## [Given exercise 1]
In the entries below, reproduce verbatim the lines starting with the line that contains "will [x=67, y=1025]." and going on through the line that contains "pos(1331,138)".

## [Given passage]
┌──
Stratified Node Pools

Pool strategy based on workload allows granular cost optimization.

bash# AWS EKS node groups optimized
# 1. On-demand pool for critical workloads
eksctl create nodegroup \
  --cluster production-cluster \
  --region us-east-1 \
  --name critical-workloads \
  --node-type c6i.xlarge \
  --nodes 3 \
  --nodes-min 2 \
  --nodes-max 5 \
  --managed \
  --asg-access \
  --external-dns-access

# 2. Spot pool for interruptible workloads
eksctl create nodegroup \
  --cluster production-cluster \
  --region us-east-1 \
  --name spot-workers \
  --node-type c6i.2xlarge \
  --nodes 10 \
  --nodes-min 5 \
  --nodes-max 20 \
  --managed \
  --spot \
  --spot-max-price "0.5" \
  --instance-selector "vCPUs>=4,Memory>=8Gi"

# 3. Arm pool for memory-intensive workloads
eksctl create nodegroup \
  --cluster production-cluster \
  --region us-east-1 \
  --name memory-workers \
  --node-type r6g.xlarge \
  --nodes 2 \
  --nodes-min 1 \
  --nodes-max 4 \
  --managed
yaml# Taints and tolerations for specific workloads
apiVersion: v1
kind: Pod
metadata:
  name: batch-processor
  namespace: batch-jobs
spec:
  tolerations:
  - key: "workload-type"
    operator: "Equal"
    value: "spot"
    effect: "NoSchedule"
  containers:
  - name: processor
    image: batch-processor:latest
    resources:
      requests:
        cpu: "1000m"
        memory: "4Gi"
---
apiVersion: v1
kind: Pod
metadata:
  name: api-server
  namespace: production
spec:
  nodeSelector:
    workload-type: "critical"
  containers:
  - name: server
    image: api-server:latest

Pod Disruption Budgets and efficiency

PDBs ensure availability during upgrades and scaling without over-provisioning.

yamlapiVersion: policy/v1
kind: PodDisruptionBudget
metadata:
  name: api-server-pdb
  namespace: production
spec:
  minAvailable: 2  # Minimum available pods
  selector:
    matchLabels:
      app: api-server
---
apiVersion: policy/v1
kind: PodDisruptionBudget
metadata:
  name: batch-worker-pdb
  namespace: batch-jobs
spec:
  maxUnavailable: 2  # Maximum unavailable pods
  selector:
    matchLabels:
      app: batch-worker

Optimized PDB strategy:

  • Critical: minAvailable: N-1 (where N is replica count)
  • Batch: maxUnavailable: 50%
  • Stateful: minAvailable: quorum (N/2 + 1)

Cost efficiency monitoring

Key FinOps metrics

promql# 1. CPU utilization by namespace
sum(rate(container_cpu_usage_seconds_total{namespace="production"}[5m])) by (pod) /
sum(kube_pod_container_resource_requests{resource="cpu", namespace="production"}) by (pod)

# 2. Memory waste (requested vs used)
(sum(kube_pod_container_resource_requests{resource="memory", namespace="production"}) by (pod) -
 sum(container_memory_working_set_bytes{namespace="production"}) by (pod)) /
sum(kube_pod_container_resource_requests{resource="memory", namespace="production"}) by (pod)
└──
## [Given exercise 2]
Answer these questions from the node pool passage, one line per answer marked like the question:
(a) Which node type does the spot-workers node group use?
(b) What minAvailable value does api-server-pdb set?
(c) What minAvailable value does the optimized PDB strategy give for stateful workloads?

## [Supplied information]
┌──
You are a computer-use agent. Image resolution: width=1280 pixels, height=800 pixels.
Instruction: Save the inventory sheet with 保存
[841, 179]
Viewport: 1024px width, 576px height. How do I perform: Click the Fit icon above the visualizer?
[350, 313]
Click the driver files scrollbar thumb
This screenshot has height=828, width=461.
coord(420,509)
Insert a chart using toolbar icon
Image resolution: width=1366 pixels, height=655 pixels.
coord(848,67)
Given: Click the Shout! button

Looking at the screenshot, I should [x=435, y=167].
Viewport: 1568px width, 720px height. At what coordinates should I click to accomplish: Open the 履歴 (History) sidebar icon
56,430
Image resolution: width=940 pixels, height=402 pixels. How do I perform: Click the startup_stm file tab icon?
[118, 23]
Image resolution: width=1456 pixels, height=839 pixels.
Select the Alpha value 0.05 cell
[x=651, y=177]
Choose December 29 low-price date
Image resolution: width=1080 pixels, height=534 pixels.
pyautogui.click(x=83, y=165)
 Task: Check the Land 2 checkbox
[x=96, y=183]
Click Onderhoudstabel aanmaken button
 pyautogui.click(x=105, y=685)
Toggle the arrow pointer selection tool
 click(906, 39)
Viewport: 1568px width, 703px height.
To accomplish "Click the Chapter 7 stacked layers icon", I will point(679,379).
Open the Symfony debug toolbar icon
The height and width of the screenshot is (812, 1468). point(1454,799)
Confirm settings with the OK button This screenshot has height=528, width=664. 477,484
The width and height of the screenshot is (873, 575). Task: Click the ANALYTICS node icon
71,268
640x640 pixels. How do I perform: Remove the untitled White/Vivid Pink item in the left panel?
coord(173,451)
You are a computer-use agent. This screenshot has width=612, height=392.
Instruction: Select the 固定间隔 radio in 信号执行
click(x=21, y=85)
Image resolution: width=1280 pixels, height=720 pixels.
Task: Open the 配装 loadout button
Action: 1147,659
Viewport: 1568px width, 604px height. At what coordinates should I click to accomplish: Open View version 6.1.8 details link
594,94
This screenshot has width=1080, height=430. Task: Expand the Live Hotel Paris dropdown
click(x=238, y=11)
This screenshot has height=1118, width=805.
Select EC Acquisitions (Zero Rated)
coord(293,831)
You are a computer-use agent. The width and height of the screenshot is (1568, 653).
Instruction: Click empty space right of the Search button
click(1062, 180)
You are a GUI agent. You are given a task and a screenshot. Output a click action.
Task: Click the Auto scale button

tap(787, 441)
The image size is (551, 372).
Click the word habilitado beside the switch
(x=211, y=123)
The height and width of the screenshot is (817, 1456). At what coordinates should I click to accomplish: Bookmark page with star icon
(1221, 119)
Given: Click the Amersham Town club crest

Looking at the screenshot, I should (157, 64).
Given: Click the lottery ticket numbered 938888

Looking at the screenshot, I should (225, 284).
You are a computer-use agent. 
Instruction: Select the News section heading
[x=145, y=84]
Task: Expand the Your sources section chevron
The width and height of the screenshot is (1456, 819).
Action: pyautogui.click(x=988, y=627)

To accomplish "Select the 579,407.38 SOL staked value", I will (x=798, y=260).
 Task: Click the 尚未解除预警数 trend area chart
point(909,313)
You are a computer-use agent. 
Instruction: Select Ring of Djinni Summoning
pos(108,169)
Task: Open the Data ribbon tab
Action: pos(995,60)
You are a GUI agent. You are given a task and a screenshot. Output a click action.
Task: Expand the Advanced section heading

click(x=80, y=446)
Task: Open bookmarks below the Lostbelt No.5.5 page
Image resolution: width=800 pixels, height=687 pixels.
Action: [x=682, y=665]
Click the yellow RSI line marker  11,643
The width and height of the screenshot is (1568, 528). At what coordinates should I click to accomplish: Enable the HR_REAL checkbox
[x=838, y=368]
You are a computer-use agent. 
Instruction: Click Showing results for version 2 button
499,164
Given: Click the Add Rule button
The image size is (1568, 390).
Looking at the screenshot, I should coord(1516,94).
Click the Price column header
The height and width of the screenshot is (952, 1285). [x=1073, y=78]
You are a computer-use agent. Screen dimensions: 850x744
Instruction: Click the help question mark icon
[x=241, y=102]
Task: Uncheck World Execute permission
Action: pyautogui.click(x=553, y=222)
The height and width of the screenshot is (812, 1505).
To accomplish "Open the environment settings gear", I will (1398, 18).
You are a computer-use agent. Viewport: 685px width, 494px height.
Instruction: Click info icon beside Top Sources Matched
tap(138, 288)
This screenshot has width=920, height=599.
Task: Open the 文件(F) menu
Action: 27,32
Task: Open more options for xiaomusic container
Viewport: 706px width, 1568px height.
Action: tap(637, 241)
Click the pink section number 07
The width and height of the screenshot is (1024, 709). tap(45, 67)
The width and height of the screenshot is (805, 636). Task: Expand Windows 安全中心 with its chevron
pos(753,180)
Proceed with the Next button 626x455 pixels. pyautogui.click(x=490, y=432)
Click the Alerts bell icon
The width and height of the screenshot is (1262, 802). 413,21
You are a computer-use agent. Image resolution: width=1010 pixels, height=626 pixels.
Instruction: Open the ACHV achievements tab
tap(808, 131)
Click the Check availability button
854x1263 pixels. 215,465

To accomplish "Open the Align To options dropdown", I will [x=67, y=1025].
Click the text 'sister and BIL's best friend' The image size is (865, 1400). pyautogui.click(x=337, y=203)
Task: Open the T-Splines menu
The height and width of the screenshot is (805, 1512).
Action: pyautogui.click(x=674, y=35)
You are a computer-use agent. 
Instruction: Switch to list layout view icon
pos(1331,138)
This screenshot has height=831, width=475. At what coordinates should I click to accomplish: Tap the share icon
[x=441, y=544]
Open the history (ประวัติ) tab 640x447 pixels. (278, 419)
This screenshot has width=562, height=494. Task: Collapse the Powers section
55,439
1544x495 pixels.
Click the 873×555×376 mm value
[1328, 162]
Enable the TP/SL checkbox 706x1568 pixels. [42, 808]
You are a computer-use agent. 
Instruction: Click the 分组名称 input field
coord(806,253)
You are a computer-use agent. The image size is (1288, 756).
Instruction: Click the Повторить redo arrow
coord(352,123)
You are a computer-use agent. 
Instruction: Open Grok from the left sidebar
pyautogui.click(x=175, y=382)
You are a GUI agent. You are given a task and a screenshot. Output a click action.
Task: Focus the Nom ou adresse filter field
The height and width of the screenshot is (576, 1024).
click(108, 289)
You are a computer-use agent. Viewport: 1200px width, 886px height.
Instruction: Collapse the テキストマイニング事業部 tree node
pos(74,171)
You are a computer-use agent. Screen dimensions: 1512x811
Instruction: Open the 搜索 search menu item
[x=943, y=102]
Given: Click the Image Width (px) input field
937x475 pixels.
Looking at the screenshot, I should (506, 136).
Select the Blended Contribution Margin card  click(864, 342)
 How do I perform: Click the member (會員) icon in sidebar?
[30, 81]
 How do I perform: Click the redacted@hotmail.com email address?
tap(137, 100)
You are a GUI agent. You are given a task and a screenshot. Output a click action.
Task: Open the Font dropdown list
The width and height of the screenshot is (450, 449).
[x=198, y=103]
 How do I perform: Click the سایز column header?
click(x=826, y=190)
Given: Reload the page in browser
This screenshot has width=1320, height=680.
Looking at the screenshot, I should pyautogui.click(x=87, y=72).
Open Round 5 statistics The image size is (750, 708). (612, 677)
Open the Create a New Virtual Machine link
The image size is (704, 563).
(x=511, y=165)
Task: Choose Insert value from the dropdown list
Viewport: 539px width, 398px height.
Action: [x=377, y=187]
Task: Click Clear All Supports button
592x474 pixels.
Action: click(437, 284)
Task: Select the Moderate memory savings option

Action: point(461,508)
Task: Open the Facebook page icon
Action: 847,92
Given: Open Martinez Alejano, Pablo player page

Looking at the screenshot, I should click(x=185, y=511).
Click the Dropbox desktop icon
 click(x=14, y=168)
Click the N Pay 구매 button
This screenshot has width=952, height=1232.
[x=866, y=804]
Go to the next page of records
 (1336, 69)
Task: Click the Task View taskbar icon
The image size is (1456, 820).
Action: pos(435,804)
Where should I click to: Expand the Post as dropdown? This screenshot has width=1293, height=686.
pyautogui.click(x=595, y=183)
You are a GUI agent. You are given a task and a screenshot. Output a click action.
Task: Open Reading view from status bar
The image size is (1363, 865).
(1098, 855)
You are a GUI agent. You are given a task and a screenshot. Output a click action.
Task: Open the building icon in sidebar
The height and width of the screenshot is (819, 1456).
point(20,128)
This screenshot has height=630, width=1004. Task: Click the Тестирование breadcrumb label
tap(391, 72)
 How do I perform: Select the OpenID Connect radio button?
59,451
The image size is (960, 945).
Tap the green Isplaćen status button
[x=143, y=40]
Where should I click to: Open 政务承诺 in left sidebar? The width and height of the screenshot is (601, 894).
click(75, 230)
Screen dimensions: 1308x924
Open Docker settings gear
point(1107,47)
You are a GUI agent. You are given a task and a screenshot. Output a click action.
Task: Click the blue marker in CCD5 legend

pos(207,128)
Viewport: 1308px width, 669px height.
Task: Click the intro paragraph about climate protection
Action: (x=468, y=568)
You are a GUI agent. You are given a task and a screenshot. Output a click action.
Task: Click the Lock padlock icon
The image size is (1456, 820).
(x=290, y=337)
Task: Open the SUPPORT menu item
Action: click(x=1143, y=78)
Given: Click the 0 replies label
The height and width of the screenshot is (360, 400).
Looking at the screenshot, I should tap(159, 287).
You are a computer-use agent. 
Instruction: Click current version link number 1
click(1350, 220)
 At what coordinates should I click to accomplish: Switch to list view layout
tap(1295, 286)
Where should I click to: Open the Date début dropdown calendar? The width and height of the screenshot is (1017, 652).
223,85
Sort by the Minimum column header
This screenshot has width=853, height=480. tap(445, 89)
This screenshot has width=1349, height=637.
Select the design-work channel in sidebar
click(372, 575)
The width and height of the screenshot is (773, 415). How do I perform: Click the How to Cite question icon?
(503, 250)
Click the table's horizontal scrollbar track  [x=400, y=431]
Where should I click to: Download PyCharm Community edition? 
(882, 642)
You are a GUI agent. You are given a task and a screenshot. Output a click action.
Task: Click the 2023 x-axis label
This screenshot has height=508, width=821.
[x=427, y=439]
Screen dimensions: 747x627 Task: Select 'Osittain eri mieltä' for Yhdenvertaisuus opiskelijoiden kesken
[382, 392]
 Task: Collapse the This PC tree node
└──
## [Worked answer 1]
To accomplish "Open the Align To options dropdown", I will [x=67, y=1025].
Click the text 'sister and BIL's best friend' The image size is (865, 1400). pyautogui.click(x=337, y=203)
Task: Open the T-Splines menu
The height and width of the screenshot is (805, 1512).
Action: pyautogui.click(x=674, y=35)
You are a computer-use agent. 
Instruction: Switch to list layout view icon
pos(1331,138)

## [Worked answer 2]
(a) c6i.2xlarge
(b) 2
(c) quorum (N/2 + 1)